In the records below, find the line with "Where should I click to: Click", then retype it and every following line exactly, stopping after the line with "The image size is (1363, 1060).". Leave the pictures out.
#### Supplied records ####
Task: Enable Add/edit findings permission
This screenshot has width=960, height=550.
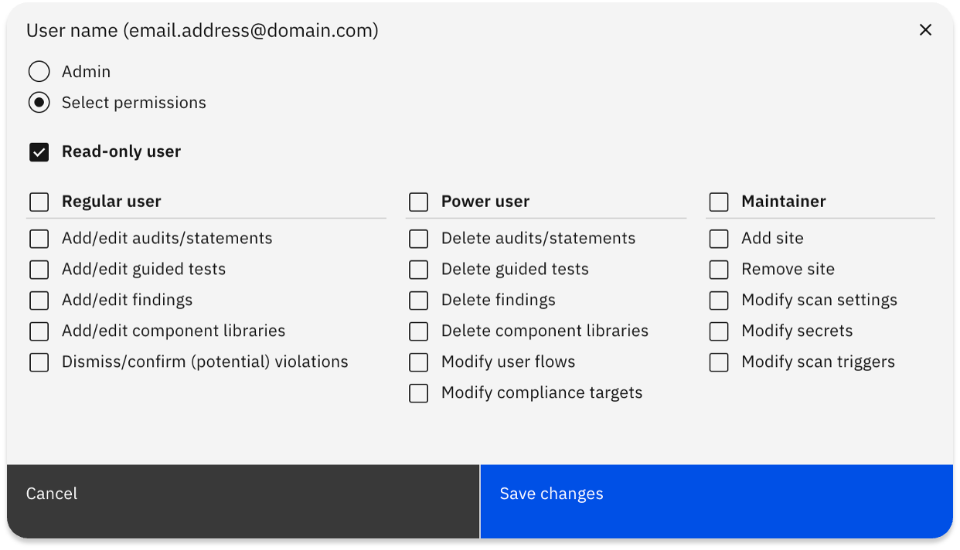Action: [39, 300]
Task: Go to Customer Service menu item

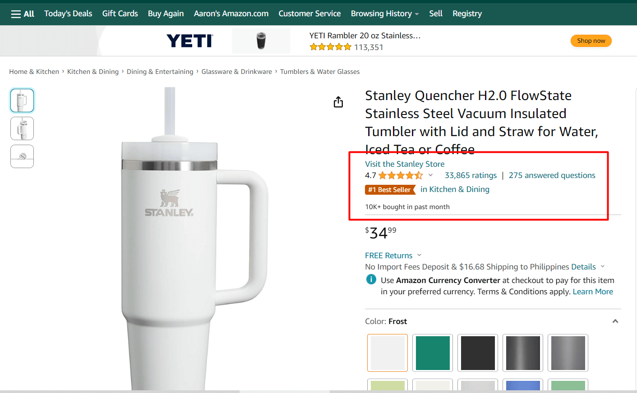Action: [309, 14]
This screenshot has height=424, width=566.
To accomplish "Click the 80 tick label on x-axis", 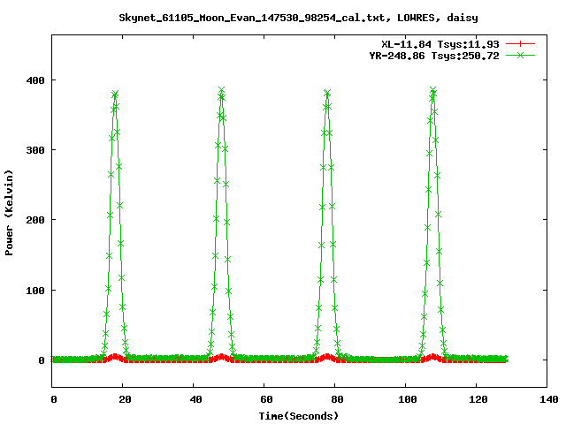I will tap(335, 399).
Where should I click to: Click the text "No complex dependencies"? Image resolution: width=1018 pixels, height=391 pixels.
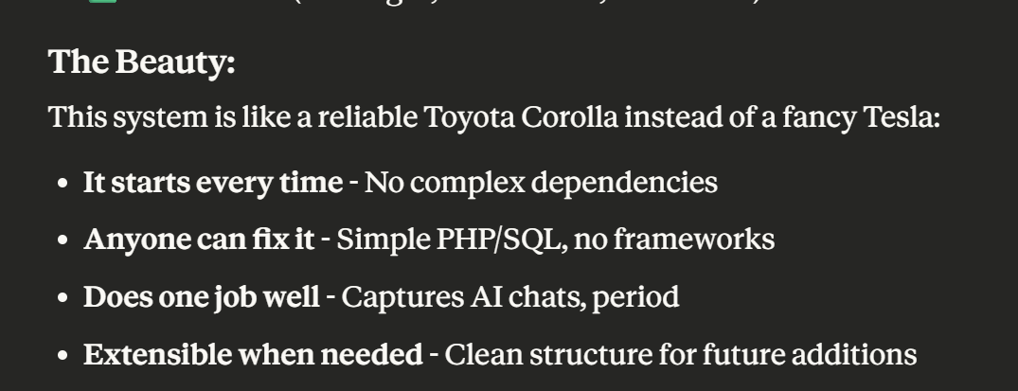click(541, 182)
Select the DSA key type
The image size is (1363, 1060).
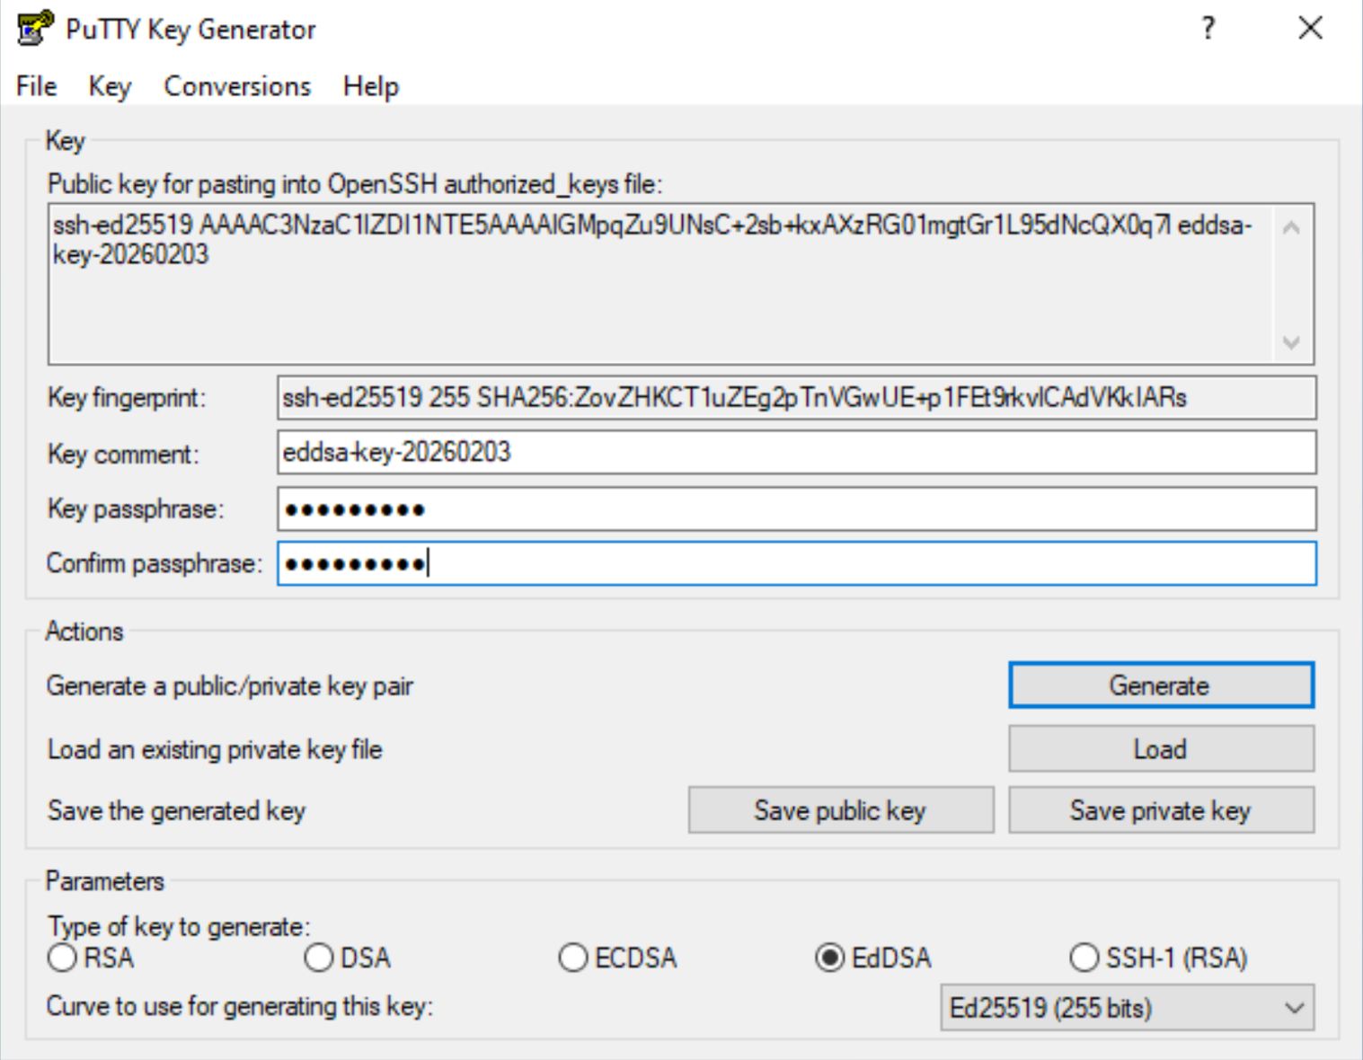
####
#### Supplied records ####
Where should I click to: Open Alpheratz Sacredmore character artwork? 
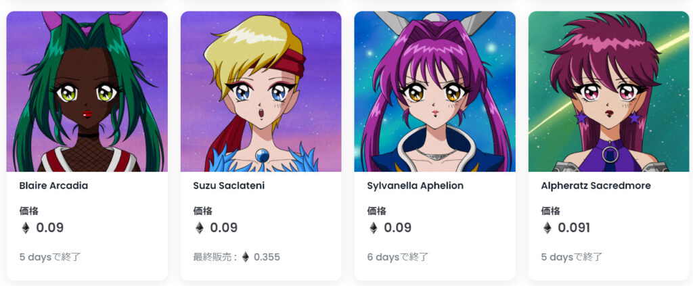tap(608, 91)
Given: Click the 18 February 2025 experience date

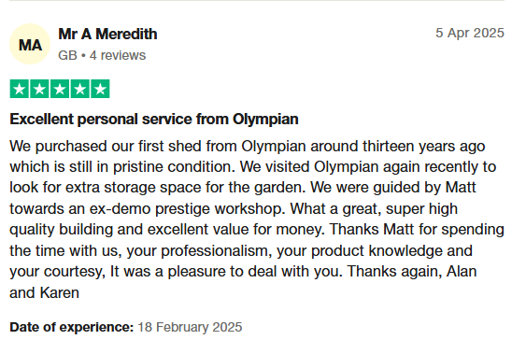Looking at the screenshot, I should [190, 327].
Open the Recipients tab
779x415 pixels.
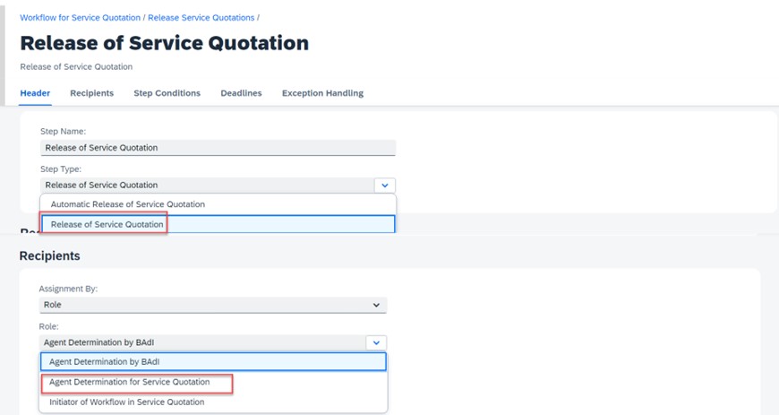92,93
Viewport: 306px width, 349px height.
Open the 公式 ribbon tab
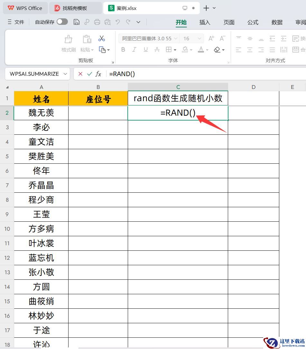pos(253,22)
####
[Worked solution]
Where should I click to: Click the text "No complex dependencies"? Image resolution: width=1018 pixels, height=391 pixels.
click(541, 182)
Select the DSA key type
The image size is (1363, 1060).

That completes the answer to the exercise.